Hardening (Docker backend)

Defaults — all opt-out:

Flag Default Why
--user nobody yes No root inside the container
--cap-drop ALL yes Strip Linux capabilities
--security-opt no-new-privileges yes Block setuid escalation
--read-only rootfs + tmpfs for /workspace yes Agent can't persist anywhere surprising
--memory 512m yes OOM before DoS
--pids-limit 256 yes Fork-bomb cap
--cpus 1.0 yes Single-core
--network bridge yes Internet for gem install etc. Use network: :none to block
Ports bound to 127.0.0.1 yes Not LAN-reachable. Pass port_bind: "0.0.0.0" to expose

Pass hardened: false to turn it all off, or override individual flags.

Backend comparison

Docker E2B
Where it runs Your machine Firecracker microVM in the cloud
Cost Free Pay-per-second
Isolation Linux namespaces Firecracker hypervisor (stronger)
Startup ~1s ~150ms (they pre-warm)
Need Docker daemon Yes No
spawn (background procs) Yes Not yet — raises UnsupportedOperation
Good for Dev, local agents, CI Production, untrusted user code

Status

Working prototype. Kicked the tires with a real LLM driving a real sandbox — it works.

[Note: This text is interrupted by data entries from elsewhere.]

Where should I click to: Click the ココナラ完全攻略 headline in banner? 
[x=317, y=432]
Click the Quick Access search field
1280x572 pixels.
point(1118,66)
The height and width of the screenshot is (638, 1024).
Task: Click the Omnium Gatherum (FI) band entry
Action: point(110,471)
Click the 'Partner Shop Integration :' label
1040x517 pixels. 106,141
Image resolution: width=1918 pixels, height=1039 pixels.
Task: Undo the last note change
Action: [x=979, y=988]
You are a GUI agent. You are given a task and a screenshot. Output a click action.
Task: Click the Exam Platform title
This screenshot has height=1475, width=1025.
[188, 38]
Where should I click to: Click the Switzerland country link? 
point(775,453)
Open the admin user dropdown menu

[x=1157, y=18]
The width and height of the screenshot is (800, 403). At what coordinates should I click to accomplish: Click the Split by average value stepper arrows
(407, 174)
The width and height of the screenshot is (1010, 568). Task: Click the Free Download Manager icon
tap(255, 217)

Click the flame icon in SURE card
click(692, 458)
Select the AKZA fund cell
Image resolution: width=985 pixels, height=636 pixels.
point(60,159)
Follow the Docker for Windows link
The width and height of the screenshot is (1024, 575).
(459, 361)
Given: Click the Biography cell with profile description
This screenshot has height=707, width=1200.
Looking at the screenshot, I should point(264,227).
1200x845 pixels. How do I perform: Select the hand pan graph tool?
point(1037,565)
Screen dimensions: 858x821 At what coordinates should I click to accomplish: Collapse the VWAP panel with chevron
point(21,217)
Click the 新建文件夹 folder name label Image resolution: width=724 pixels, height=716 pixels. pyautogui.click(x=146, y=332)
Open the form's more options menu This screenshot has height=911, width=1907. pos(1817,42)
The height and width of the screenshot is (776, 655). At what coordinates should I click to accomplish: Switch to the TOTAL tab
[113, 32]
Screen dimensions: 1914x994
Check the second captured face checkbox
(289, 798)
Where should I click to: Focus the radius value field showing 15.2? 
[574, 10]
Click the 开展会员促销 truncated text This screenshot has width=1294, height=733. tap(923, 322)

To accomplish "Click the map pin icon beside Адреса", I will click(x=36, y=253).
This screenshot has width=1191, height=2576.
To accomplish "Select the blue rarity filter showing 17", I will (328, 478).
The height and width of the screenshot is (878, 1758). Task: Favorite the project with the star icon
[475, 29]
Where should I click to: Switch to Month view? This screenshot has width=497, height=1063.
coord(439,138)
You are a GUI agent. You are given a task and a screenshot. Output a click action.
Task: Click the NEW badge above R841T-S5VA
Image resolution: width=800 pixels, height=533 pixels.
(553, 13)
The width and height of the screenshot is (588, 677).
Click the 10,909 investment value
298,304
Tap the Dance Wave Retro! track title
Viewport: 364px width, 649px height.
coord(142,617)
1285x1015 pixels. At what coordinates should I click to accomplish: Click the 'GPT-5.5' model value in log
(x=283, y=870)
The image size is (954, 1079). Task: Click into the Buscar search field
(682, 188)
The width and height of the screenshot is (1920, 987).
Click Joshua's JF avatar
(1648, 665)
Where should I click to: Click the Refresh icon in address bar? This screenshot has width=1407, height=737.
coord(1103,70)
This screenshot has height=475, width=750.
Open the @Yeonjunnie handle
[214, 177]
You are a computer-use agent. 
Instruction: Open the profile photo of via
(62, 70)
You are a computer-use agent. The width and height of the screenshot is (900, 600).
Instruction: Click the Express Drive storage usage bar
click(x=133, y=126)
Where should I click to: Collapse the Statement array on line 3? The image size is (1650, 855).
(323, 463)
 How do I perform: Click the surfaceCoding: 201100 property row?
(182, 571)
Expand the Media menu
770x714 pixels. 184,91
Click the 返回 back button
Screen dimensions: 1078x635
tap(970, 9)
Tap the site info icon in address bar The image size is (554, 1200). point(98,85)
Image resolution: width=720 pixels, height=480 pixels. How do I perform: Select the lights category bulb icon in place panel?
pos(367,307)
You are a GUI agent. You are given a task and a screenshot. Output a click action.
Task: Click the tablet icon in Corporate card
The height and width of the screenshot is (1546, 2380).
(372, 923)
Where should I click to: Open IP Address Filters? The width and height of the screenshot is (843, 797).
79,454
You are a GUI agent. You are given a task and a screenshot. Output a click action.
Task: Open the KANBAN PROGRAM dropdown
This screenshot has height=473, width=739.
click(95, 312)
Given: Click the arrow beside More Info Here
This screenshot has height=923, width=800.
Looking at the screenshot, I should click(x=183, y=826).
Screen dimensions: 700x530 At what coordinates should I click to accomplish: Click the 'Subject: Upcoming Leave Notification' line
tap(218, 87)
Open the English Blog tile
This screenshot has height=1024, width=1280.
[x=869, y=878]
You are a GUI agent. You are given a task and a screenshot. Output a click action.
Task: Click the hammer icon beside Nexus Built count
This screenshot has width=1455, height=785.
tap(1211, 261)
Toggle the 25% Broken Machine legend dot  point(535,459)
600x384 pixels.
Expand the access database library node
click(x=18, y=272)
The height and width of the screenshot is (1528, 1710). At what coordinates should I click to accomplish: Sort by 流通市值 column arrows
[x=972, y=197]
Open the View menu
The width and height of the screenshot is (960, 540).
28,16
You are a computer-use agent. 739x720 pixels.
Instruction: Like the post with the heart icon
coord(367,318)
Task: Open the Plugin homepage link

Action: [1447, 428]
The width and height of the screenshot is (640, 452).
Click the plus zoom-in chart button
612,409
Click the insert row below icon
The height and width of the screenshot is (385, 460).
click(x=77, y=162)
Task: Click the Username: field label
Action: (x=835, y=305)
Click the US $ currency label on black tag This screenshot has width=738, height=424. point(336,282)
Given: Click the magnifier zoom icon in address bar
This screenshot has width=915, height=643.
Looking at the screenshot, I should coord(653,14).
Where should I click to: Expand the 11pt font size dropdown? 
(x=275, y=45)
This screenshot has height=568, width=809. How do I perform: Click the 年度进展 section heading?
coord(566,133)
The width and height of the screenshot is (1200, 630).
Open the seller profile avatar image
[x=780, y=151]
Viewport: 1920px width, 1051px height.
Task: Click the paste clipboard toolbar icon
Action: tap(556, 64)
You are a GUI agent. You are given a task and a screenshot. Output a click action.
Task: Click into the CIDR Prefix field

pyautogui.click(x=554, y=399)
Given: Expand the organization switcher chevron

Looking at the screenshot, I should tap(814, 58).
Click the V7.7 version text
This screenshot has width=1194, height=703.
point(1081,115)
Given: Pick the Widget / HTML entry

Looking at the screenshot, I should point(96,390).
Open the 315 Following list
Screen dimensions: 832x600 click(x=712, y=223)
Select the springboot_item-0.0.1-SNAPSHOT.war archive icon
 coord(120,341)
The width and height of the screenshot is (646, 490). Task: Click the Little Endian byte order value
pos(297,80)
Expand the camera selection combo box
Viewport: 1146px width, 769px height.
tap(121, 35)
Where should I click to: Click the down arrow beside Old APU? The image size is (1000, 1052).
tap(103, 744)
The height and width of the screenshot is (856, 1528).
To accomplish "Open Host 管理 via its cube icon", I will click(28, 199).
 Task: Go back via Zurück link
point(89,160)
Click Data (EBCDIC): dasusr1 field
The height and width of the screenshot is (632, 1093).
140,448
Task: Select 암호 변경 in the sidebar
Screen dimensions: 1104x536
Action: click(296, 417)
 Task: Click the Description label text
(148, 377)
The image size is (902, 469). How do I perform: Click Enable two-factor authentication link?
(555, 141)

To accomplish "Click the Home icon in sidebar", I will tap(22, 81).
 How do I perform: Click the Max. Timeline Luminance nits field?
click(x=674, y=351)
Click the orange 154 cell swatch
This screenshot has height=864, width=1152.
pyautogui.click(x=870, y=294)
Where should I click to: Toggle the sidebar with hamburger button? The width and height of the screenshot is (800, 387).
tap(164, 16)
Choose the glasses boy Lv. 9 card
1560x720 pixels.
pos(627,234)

That said:

  • Only Docker + E2B wired up so far
  • E2B spawn needs tagged Connect-RPC before it'll work
  • No CI, no Rubygems release yet
  • API may still shift

Prior art

  • @cloudflare/sandbox — Cloudflare's Workers-hosted sandbox SDK. The direct inspiration for this gem's API shape.
  • @vercel/sandbox — Vercel's ephemeral compute for running untrusted bash / code from agents.
  • E2B — Firecracker microVMs as a service. Powers the :e2b backend here.

License

MIT